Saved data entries
__________________________________________________
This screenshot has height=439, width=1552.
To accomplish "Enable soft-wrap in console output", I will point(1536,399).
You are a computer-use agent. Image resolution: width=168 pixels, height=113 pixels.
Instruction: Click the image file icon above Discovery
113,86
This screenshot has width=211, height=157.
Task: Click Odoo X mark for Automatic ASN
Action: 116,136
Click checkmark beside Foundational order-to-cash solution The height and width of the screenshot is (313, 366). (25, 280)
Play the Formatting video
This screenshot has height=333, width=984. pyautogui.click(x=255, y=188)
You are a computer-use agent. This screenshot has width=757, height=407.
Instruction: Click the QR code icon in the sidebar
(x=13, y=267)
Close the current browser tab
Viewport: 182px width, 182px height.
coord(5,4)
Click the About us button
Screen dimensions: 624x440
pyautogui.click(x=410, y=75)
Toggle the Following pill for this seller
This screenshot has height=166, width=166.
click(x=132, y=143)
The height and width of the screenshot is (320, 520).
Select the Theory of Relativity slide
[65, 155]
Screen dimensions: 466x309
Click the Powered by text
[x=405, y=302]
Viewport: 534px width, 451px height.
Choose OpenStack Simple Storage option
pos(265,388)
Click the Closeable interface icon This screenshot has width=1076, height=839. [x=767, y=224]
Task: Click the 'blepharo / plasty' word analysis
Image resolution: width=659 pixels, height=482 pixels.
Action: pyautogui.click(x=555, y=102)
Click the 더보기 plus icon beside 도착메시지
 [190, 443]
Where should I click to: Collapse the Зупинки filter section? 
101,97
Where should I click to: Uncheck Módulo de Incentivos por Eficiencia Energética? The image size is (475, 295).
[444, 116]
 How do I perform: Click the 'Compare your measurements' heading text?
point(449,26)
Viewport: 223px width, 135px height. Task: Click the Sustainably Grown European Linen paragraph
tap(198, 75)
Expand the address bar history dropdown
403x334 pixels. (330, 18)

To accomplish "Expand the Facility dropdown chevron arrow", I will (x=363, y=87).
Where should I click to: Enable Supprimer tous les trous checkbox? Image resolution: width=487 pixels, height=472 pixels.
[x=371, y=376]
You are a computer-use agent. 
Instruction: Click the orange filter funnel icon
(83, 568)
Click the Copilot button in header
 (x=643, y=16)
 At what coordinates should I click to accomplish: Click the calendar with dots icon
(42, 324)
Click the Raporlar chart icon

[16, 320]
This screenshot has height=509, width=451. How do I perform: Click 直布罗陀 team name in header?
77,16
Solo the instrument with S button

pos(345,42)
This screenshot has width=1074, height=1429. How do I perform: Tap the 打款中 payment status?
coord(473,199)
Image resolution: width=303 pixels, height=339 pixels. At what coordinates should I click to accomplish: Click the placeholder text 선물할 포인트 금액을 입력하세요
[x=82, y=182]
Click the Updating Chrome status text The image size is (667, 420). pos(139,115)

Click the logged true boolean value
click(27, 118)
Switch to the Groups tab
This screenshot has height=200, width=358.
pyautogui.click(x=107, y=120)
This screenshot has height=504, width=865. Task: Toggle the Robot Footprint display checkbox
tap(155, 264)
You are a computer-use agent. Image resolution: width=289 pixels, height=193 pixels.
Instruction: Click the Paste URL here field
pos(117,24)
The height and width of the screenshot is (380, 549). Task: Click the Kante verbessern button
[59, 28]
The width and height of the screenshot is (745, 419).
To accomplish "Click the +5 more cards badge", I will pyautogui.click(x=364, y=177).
__________________________________________________
> [TASK TO CARRY OUT]: Repeat each of the records exactly as written.

> [SOLUTION FOR THIS EXERCISE]:
This screenshot has height=439, width=1552.
To accomplish "Enable soft-wrap in console output", I will point(1536,399).
You are a computer-use agent. Image resolution: width=168 pixels, height=113 pixels.
Instruction: Click the image file icon above Discovery
113,86
This screenshot has width=211, height=157.
Task: Click Odoo X mark for Automatic ASN
Action: 116,136
Click checkmark beside Foundational order-to-cash solution The height and width of the screenshot is (313, 366). (25, 280)
Play the Formatting video
This screenshot has height=333, width=984. pyautogui.click(x=255, y=188)
You are a computer-use agent. This screenshot has width=757, height=407.
Instruction: Click the QR code icon in the sidebar
(x=13, y=267)
Close the current browser tab
Viewport: 182px width, 182px height.
coord(5,4)
Click the About us button
Screen dimensions: 624x440
pyautogui.click(x=410, y=75)
Toggle the Following pill for this seller
This screenshot has height=166, width=166.
click(x=132, y=143)
The height and width of the screenshot is (320, 520).
Select the Theory of Relativity slide
[65, 155]
Screen dimensions: 466x309
Click the Powered by text
[x=405, y=302]
Viewport: 534px width, 451px height.
Choose OpenStack Simple Storage option
pos(265,388)
Click the Closeable interface icon This screenshot has width=1076, height=839. [x=767, y=224]
Task: Click the 'blepharo / plasty' word analysis
Image resolution: width=659 pixels, height=482 pixels.
Action: pyautogui.click(x=555, y=102)
Click the 더보기 plus icon beside 도착메시지
 [190, 443]
Where should I click to: Collapse the Зупинки filter section? 
101,97
Where should I click to: Uncheck Módulo de Incentivos por Eficiencia Energética? The image size is (475, 295).
[444, 116]
 How do I perform: Click the 'Compare your measurements' heading text?
point(449,26)
Viewport: 223px width, 135px height. Task: Click the Sustainably Grown European Linen paragraph
tap(198, 75)
Expand the address bar history dropdown
403x334 pixels. (330, 18)

To accomplish "Expand the Facility dropdown chevron arrow", I will (x=363, y=87).
Where should I click to: Enable Supprimer tous les trous checkbox? Image resolution: width=487 pixels, height=472 pixels.
[x=371, y=376]
You are a computer-use agent. 
Instruction: Click the orange filter funnel icon
(83, 568)
Click the Copilot button in header
 (x=643, y=16)
 At what coordinates should I click to accomplish: Click the calendar with dots icon
(42, 324)
Click the Raporlar chart icon

[16, 320]
This screenshot has height=509, width=451. How do I perform: Click 直布罗陀 team name in header?
77,16
Solo the instrument with S button

pos(345,42)
This screenshot has width=1074, height=1429. How do I perform: Tap the 打款中 payment status?
coord(473,199)
Image resolution: width=303 pixels, height=339 pixels. At what coordinates should I click to accomplish: Click the placeholder text 선물할 포인트 금액을 입력하세요
[x=82, y=182]
Click the Updating Chrome status text The image size is (667, 420). pos(139,115)

Click the logged true boolean value
click(27, 118)
Switch to the Groups tab
This screenshot has height=200, width=358.
pyautogui.click(x=107, y=120)
This screenshot has height=504, width=865. Task: Toggle the Robot Footprint display checkbox
tap(155, 264)
You are a computer-use agent. Image resolution: width=289 pixels, height=193 pixels.
Instruction: Click the Paste URL here field
pos(117,24)
The height and width of the screenshot is (380, 549). Task: Click the Kante verbessern button
[59, 28]
The width and height of the screenshot is (745, 419).
To accomplish "Click the +5 more cards badge", I will pyautogui.click(x=364, y=177).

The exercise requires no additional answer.